Back in the day, content strategy involved a sharp twig and a wax tablet. These days there are content strategies and content strategy tools a plenty. But how do you choose the right ones?
You may have been on a marvellous course (like one of mine, for example) and returned to the office full of inspiration, but if the approach and methodologies you deploy don’t fit the culture of the organisation, you might as well revert to the wax tablet.
Approaches that overturn traditional linear models of content creation can be really powerful (both in terms of getting the work done and changing how the broader organisation thinks about and values content).
Linear models pass de facto ownership along the content creation pipe. So, for example, the digital team may be entirely responsible for commissioning content from a writer, but might find their authority usurped by the relevant subject matter expert (SME) at the content approval stage.
New models seek to create shared ownership and control amongst content professionals AND wider stakeholders, such as subject matter experts, throughout the process – from idea and creation to deployment and maintenance.
My personal favourite content collaboration tools that help achieve this are:
The Core Model
Devised by information architect Are Halland and designed to bring content creators, organisation heads and subject matter experts (SMEs) together in establishing the exact focus of any given piece of content.
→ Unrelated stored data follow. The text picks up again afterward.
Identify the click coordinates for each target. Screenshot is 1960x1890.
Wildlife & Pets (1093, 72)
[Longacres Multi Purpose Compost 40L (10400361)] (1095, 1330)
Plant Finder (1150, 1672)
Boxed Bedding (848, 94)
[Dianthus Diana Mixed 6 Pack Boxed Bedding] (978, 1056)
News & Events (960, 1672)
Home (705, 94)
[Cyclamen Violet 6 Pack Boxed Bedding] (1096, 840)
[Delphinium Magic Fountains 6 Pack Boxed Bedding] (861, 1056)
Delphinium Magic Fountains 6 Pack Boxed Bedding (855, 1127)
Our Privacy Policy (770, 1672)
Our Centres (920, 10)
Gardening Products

It marries business objectives to customer tasks and strips away irrelevant content (and irrelevant actions). So rather than starting with large content elements that go through a protracted creation/approval process, there is a content heads of agreement from the outset.
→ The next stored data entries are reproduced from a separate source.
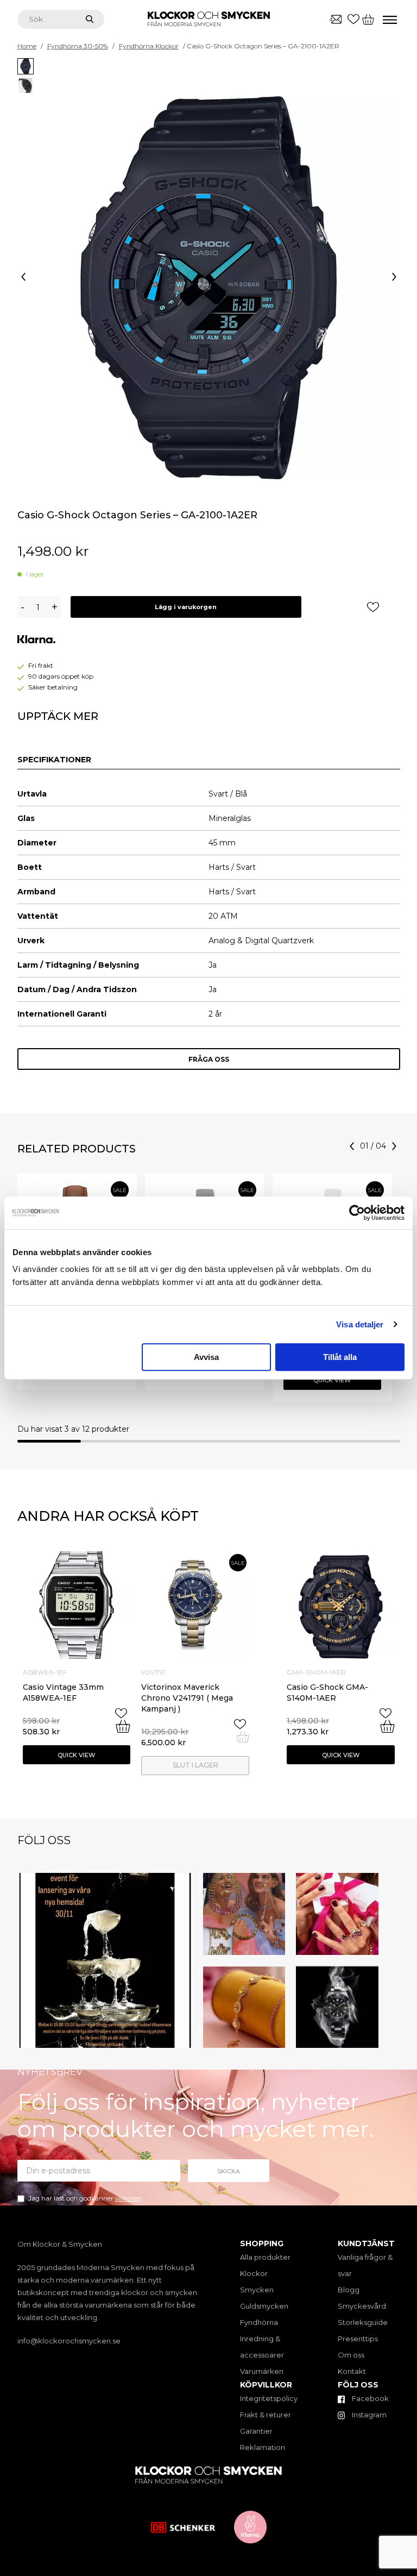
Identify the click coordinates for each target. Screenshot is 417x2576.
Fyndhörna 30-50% (77, 46)
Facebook (369, 2398)
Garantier (256, 2431)
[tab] (54, 759)
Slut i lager (195, 1765)
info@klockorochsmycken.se (69, 2340)
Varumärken (261, 2371)
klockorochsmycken (103, 1882)
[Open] (105, 1960)
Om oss (351, 2355)
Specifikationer (54, 759)
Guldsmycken (264, 2306)
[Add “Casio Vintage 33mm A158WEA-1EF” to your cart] (123, 1726)
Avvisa (206, 1357)
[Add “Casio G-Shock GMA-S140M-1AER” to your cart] (387, 1726)
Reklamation (262, 2447)
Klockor (254, 2273)
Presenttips (358, 2338)
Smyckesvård (362, 2306)
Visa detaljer (359, 1324)
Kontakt (352, 2371)
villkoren (128, 2198)
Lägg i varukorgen (186, 607)
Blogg (348, 2289)
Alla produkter (265, 2257)
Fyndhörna (259, 2322)
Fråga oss (208, 1059)
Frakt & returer (265, 2414)
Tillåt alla (340, 1357)
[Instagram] (181, 2038)
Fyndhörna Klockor (149, 46)
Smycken (257, 2289)
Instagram (368, 2414)
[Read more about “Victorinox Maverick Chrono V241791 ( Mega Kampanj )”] (242, 1737)
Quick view (332, 1380)
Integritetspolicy (269, 2398)
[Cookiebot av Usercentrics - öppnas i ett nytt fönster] (357, 1213)
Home (26, 46)
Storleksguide (363, 2322)
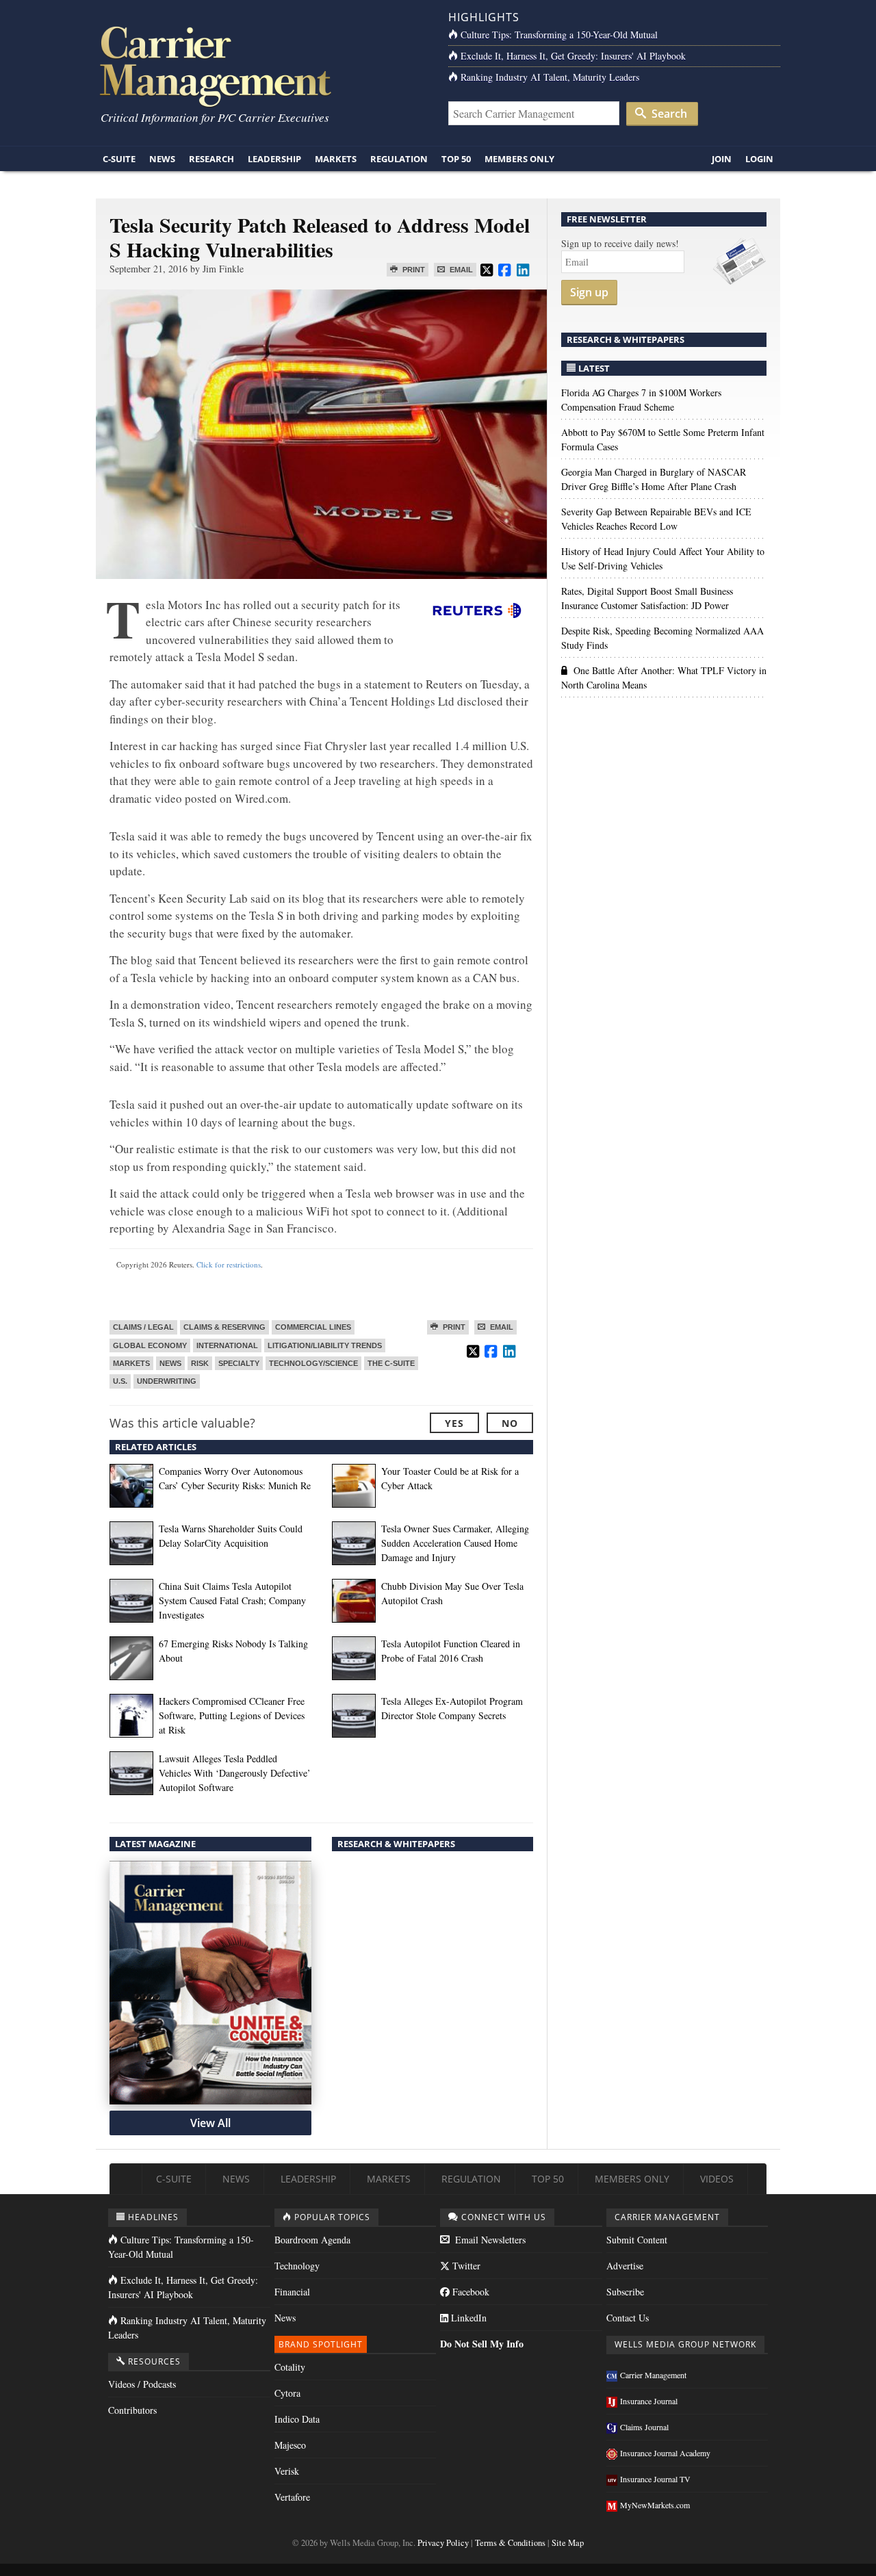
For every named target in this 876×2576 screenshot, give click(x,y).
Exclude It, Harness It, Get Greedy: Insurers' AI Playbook (573, 55)
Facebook (469, 2291)
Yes (454, 1423)
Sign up (589, 292)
I recently came across a very succinct article about deploying Core on the US DigitalGov website.
This is based on the pair coding way of working and involves pairing an SME with a content creator for real-time content development. They each take it in turns to write, while the other person observes and asks questions about the approach being taken.
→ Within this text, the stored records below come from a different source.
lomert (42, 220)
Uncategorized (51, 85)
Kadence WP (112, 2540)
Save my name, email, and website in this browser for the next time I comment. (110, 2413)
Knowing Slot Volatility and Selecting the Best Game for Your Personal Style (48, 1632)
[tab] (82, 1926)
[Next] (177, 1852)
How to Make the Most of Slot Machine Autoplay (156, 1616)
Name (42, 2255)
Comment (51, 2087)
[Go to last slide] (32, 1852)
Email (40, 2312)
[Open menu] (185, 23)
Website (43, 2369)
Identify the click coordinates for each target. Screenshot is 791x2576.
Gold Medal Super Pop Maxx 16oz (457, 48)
This can be really helpful for organisations where the content approval and compliance process is running out of control and particularly for more technical topics where the SME may be reluctant to relinquish control in term of style of delivery and terminology.
Here’s a useful article on Pair Writing.
Content capability workshops
I’m not suggesting setting these up is easy, but it pays to get everybody within an organisation understanding content and the tools at their disposal to create and sustain it. I’ve used this approach to good effect in the third sector where content teams are small – or non-existent.
The workshops break down key areas, such as getting copy print ready, or how to make simple changes to existing web content, into simple tasks, using easy to understand visuals and take away “how to” notes. The workshops are delivered to people across an organisation, not just those in content, comms or marketing areas.
Even if recipients don’t get that hands on, the quality of what they hand over to content professionals tends to improve noticeably.
I’ve just written a personal blog post on this based on some recent projects.
While content collaboration may seem to focus on web content, the approaches above can be used effectively on the broad spectrum of content creation and refresh projects.
These approaches will also give you a greater understanding of where the content weaknesses are in your organisation. It then becomes easier to select the strategy tools you need to overcome these. For example, is a major website overhaul really the answer when internal ownership and understanding of say, SEO and data are, well, pants?
Which brings me on to…
Measuring success – the carrot AND stick approach
Success measures, KPIs, targets… call them what you will, but you need to measure success and failure.
But that shouldn’t simply be grabbing for Google Analytics (GA) and creating a pie chart. Yes, GA is really, really important. But what aren’t you measuring? You’ll get some ideas from a previous Emarketeers blog on content measures.
But how you select what you measure should be just as collaborative as when creating the content they are measuring. The following definition I have borrowed from American academic, author and consultant Kathleen A. Paris.
Measures of success should tell us whether our goals:
- achieved the results we expected
- produced results we didn’t want or expect
- should be changed
- should continue (or not)
- should be measured in other ways.
As she puts it: “The act of identifying measures of success and collecting the data creates a common language and set of shared expectations within a working group. When committees, groups, teams begin talking in concrete, measurable terms about success, it becomes very quickly apparent whether or not people are thinking in the same terms.”
You can read more useful stuff in this paper from her.
It’s also important to “do the knitting” and work out the interplay between, say, the rise and fall web page bounce rates, support line phone calls, and the weather (which may, for example, impact footfall at the high street end).
But however you dress it up, measures should not be grabbed from the shelf or simply handed down by a higher power. They should be created collaboratively and owned collectively. Ownership of their reporting should also be collectively owned, but with named people being responsible for the upkeep and delivery of individual components.
Malcolm Baldrige of the US National Quality Award Office has 10 reasons success measures fail.
- Imposing management measures on the performing group instead of allowing the group to establish the measures.
- Not involving owners in developing the measurement systems.
- Not sharing measurement information and trends.
- Ignoring the suggestions of those who know the most.
- Failing to recognise and reward improvement.
- Fear of exposing good or bad performance in case it risks disrupting the status quo.
- Poorly defining what needs to be measured.
- Spending too much time on data gathering and reporting.
- Not spending enough time on data analysis and action.
- Failing to consider customer requirements.
Certainly something to work on… collaboratively.